How shameless? Well, in 2009 it unveiled an “ambitious” plan to cut GHG emissions by 20 per cent by 2020. “Instead of falling, emissions have risen significantly,” says Prebble. “They missed their 2020 target entirely.”

But wait! As part of its Prairie Resilience climate plan, the Sask. Party has a new GHG target!

“On the government’s website, they say they’re aiming for a 12 million tonne reduction from current levels by 2030,” says Prebble.

That amounts to a 15 per cent reduction. Even compared to the 2009 “plan”, it’s a paltry commitment. And it totally short-changes Canada, which promised in 2016 to cut emissions 30 per cent by 2030.

That’s a commitment, by the way, that Canada just increased to 45 per cent as part of a global effort to stave off catastrophic climate change.

GHG emissions, while important in their own right, are just part of the broader environmental crisis we face — a crisis fuelled by a hyper-form of consumer capitalism that’s destroying wildlife habitat at an alarming rate and polluting our air, water and land. And like climate change, says Prebble, it poses a serious threat to our long-term wellbeing.

“We have to reduce our overall environmental footprint, both with respect to local ecosystems and the planet as a whole,” says Prebble. “In addition to a climate crisis, we also face a biodiversity crisis and the province needs to have its eye on both as part of a global effort to protect the environment.”

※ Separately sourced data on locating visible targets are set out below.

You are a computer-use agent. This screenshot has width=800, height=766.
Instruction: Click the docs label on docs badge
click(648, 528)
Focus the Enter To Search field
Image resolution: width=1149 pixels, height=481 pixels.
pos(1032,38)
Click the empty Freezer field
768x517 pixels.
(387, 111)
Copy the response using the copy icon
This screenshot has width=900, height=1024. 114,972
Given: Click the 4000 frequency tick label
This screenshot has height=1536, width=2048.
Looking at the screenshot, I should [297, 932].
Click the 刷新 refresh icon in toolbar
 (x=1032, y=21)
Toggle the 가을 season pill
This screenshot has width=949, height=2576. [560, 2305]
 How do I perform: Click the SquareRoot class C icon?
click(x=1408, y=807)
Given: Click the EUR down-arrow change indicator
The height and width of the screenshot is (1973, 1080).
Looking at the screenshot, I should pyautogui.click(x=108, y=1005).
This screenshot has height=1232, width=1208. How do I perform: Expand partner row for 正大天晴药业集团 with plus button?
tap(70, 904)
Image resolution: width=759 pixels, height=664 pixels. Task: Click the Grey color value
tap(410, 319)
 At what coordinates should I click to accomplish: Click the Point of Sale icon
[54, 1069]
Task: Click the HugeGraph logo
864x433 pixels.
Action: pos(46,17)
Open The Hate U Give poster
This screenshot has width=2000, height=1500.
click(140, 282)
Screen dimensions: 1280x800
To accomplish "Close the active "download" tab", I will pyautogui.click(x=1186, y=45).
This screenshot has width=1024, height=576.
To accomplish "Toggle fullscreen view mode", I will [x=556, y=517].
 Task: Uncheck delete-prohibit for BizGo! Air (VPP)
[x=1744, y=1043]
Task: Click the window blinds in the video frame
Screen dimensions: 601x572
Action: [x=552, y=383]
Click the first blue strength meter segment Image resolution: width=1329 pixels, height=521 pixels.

Last issue we also recapped some major steps the Saskatchewan Environmental Society says the government should take — such as greening the electrical grid and reducing methane emissions from oil and gas.

But the province can do much more — both alone, and in cooperation with municipal governments.

One example is to restore funding to riverbank conservation authorities in Saskatoon, Moose Jaw and Prince Albert, which the Sask. Party either reduced (in the case of Meewasin Valley Authority) or cut completely in its infamous 2017 austerity budget.

“We’d also like to see an expansion of our cycling and pedestrian infrastructure to promote short-distance travel,” says Prebble. “The federal government isexpressing interest in supporting these municipal investments, and it would be nice to see the province work with Ottawa to improve urban transit and cycling networks.

“In most provinces, the provincial government helps fund urban transit,” he adds. “That’s not the case here. There is revenue sharing where the province gives money to municipalities, and they’re free to use it as they wish. But there are no direct grants for transit.”

Promoting electricity conservation through SaskPower is another policy the SES endorses. The government could also incentivize ultra-fuel efficient and electric vehicles, and encourage tree-planting in southern Saskatchewan and reforestation in the north to sequester carbon dioxide.

If Saskatchewan doesn’t up its environmental game, we noted last issue, other provinces that are making the sacrifices needed for Canada live up to its international commitments are going to get increasingly annoyed with us.

Don’t think other countries won’t notice too, says Prebble.

“Our own well-being is going to rely on countries such as China, India and the U.S. reducing their GHG emissions in an enormous way. But it’s going to be hard for us to complain if we’re doing so little ourselves. Average per capita emissions in India are two tonnes. India urgently needs to cut its emissions to one tonne, as does China. But how can we ask for that when our emissions are 68 tonnes per capita?”